◆ What the exercise asks: Copy the listing below word for word, from its first line through the line that contains "This screenshot has height=756, width=2576.", including that line.

* * * * * * *

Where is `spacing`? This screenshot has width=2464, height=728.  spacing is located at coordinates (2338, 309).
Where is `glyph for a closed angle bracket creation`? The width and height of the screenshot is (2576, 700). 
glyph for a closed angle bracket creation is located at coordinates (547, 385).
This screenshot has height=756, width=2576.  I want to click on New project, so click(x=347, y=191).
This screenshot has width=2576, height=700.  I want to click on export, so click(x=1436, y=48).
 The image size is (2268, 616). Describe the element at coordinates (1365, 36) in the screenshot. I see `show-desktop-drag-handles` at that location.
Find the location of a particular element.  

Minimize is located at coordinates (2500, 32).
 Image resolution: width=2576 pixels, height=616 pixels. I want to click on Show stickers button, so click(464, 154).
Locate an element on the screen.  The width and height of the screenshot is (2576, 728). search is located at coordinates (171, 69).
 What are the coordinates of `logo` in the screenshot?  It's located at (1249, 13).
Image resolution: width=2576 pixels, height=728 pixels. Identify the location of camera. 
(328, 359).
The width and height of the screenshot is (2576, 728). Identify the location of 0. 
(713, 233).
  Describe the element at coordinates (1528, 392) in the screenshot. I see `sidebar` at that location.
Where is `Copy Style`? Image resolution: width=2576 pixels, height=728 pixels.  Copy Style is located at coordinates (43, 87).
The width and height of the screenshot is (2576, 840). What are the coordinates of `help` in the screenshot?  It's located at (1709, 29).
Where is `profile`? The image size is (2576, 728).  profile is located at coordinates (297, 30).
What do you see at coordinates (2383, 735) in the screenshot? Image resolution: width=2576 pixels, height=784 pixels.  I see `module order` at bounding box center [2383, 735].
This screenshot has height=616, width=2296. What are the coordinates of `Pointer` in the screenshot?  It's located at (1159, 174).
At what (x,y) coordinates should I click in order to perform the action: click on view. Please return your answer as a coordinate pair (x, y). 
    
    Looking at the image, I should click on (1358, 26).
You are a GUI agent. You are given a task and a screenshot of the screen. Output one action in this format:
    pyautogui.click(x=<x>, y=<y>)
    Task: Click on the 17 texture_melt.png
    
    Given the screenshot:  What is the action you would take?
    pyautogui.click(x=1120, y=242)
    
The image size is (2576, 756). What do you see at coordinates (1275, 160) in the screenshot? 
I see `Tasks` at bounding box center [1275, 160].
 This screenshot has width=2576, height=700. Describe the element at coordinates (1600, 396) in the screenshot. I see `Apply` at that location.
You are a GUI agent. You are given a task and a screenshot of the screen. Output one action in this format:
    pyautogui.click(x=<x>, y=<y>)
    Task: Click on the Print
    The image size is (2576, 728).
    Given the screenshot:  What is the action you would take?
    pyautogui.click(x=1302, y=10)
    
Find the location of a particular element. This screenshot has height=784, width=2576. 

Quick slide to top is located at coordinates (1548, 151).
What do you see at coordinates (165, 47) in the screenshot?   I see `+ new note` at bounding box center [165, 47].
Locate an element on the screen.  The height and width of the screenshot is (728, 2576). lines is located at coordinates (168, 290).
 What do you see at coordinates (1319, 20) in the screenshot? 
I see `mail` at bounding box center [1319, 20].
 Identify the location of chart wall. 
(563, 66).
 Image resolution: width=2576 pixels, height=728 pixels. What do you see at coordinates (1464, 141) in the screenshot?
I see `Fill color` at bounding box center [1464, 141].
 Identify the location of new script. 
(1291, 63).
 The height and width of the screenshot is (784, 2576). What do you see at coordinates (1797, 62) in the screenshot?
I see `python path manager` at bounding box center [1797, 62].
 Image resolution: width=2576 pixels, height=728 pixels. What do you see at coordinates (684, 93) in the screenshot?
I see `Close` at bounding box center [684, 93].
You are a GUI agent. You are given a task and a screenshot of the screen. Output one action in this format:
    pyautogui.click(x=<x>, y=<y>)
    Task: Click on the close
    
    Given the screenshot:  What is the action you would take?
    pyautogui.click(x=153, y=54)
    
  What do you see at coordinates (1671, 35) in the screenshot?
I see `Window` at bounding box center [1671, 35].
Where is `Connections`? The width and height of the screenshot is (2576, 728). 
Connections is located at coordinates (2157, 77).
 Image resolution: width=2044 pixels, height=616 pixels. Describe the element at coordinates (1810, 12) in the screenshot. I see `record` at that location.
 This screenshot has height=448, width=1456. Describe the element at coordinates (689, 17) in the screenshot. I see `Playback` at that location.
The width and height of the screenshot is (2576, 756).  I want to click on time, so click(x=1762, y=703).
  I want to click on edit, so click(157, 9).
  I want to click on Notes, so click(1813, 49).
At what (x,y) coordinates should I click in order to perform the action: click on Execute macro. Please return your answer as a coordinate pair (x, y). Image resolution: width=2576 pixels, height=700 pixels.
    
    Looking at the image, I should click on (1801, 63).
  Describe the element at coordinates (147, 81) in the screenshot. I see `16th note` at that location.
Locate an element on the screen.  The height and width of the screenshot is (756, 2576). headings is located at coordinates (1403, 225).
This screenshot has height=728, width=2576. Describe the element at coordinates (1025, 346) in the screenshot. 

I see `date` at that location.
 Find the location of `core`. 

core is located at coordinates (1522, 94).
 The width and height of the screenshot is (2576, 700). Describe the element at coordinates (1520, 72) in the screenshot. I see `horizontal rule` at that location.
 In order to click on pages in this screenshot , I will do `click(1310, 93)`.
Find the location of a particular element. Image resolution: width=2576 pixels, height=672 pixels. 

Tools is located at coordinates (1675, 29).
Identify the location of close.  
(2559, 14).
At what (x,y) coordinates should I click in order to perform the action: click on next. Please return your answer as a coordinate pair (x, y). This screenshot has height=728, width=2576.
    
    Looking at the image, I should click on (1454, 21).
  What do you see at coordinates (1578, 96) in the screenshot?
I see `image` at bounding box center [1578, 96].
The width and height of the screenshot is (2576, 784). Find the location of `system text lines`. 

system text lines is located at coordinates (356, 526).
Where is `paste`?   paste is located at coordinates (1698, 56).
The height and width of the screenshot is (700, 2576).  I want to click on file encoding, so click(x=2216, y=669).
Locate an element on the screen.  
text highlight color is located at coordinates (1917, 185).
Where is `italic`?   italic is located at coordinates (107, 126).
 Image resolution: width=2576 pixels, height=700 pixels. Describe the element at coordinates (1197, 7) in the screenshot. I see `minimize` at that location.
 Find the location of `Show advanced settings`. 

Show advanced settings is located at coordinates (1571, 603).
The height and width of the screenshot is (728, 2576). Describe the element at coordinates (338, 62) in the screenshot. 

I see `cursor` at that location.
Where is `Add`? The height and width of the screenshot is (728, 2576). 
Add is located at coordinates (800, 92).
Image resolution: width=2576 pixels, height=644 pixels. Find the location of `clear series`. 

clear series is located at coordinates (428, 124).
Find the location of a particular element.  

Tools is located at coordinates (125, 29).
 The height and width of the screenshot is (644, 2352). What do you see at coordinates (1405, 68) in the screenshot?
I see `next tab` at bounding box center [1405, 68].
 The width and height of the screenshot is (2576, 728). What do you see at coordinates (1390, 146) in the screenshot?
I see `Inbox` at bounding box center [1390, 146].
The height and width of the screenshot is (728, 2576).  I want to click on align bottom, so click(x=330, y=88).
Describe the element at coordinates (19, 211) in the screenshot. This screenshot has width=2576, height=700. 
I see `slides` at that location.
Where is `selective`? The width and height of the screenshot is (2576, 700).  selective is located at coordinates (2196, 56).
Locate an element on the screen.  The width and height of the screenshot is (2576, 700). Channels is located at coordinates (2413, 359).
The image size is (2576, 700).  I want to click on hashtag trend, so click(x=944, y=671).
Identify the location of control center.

* * * * * * *

◆ In response:
Where is `spacing`? This screenshot has width=2464, height=728.  spacing is located at coordinates (2338, 309).
Where is `glyph for a closed angle bracket creation`? The width and height of the screenshot is (2576, 700). 
glyph for a closed angle bracket creation is located at coordinates (547, 385).
This screenshot has height=756, width=2576.  I want to click on New project, so click(x=347, y=191).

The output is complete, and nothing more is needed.